Crazy SIL = mental health issues, drug/drinking addictions, in jail/rehab, divorced from MM's brother, was pregnant with fourth child (not sure of paternity, not her ex-husband), nobody would speak to her, baby was going to foster care, she's from NY and has lived in AZ, got in trouble passing through TX, knows no one here but us.
Me = feels horrible for crazy SIL, and even worse for innocent baby, convinces MM we need to take care of baby to keep him out of foster care, takes guardianship of baby at two days old.
SIL's dad = lives in NY, thinks daughter should be forced by state to have tubes tied, wants baby to be taken away from her permanently, refuses to speak to her or take baby until he realizes that said baby won't be taken from her by state and no, they won't just sterilize her without her permission, decides he wants baby after all because hey, he's got two of her kids already and what's one more, works on convincing SIL that she should give baby to him.
OK, I think those are the more pertinent details. So....Hubby gets promotion, we need to move less than 100 miles away [(but across state lines) which has since changed], SIL freaks out and tells everyone we're moving and "she'll never see her baby again" and begs her daddy to take him. Doesn't tell us until a week after her dad calls to tell us. After seven months of caring, feeding, clothing, diapering and loving bubby, after taking him to see her every week while she's 30 miles from us, and then taking him hundreds of miles away to see her (with us footing most all of the bill) when she was moved, she doesn't trust us. She literally told people we were going to disappear with him. 'Cause apparently what we did was all just an elaborate ploy to steal her child. We're sneaky like that.
So. Months and months ago I told her I was going to get her this self-help book she wanted - some Joel Osteen book. And I had it in my cart at Amazon for months. We haven't heard from her since all this happened, just one brief 'sorry, this is what I'm doing' letter after the fact, and that's it. So I send her the book for Christmas. Because I'm nice. And there wasn't even the tiniest bit of sarcasm to my gift. I did not send it because, obviously, NOBODY needs help more than her. Not at all what I was thinking. Really.
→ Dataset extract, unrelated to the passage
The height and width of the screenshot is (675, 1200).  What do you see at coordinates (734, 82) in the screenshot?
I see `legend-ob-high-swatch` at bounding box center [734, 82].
I don't know what exactly I was expecting, but that wasn't really it. I'm not even sure why I sent the book. Because I can't drop something and let it go? Because I can't figure out how you can do so much for someone, give them a chance when NO ONE else in their life will, and then still end up getting stabbed in the back? Because I want an explanation or an apology, preferably both? Because the "Top Ten Reasons My SIL Is A Crazy Bitch" PowerPoint presentation I created just didn't make me feel as good as I expected it to? (Yes, I make PowerPoint presentations when I'm upset. What of it?)
I wrote back and asked a few questions, like 'what's happening, you were supposed to have been released, why are you still there, why aren't you in NY yet'. You know, those types of questions. I don't know what I expect from that either. I haven't sent it yet. I'm not sure I will. But by sending the book, I opened some sort of door, and I can't decide whether to keep it open, or slam it shut and run for the hills. With my hands over my ears. Going LALALALALALALALALA, so I can't hear anything.
I know I should just leave it alone, but it's like some annoying itch I can't scratch, or maybe the last cookie in the cookie jar, just calling my name. I want an explanation from her. And I know that it's really, really dumb to expect one. How do you explain crazy? How do you apologize for being mentally unsound? I mean, she's not going to say, 'yep, sorry about all that, you know I'm unbalanced and I told you no sudden moves, what did you expect?' or something along those lines, right?
So, what to do, what to do....I need to find somewhere else to focus my attention. The house isn't selling, I'm at loose ends. I'm so glad Anatomy and Physiology is starting in a few weeks. That oughta keep me busy, right? And homeschooling. Maybe we'll start a foreign language this year. We've been talking about Greek. Because, you know, it's so useful to know here in West Texas. There's a huge Greek population. Huge. And Eva, I can focus on training Eva. That should keep me occupied.
You know what's going to happen, right? The house will sell the day I start class. We won't be able to find somewhere else to go, I'll be packing and house-hunting and moving and home schooling and taking mid-terms or finals all at the same time. Crazy SIL will be in a half-way house nearby, calling me, crying 'I'm so sad and lonely, I miss my kids, please come and be my friend, I'm sorry I'm crazy, you know I can't help it' all because I just had to send the frickin' book, because I couldn't leave it alone. No good can come of that, my friends, no good at all. And I'll be reduced to sitting on the floor in a puddle of tears, rocking back and forth and begging for it to all be over, hoping to break an arm or something because forallthatisholy I just need to rest.
But at least I won't be taking in crazy people's children, or the crazy people themselves. Because, if nothing else, I have learned a lesson: if you're going to take in strays, stick to dogs. And that is all that matters.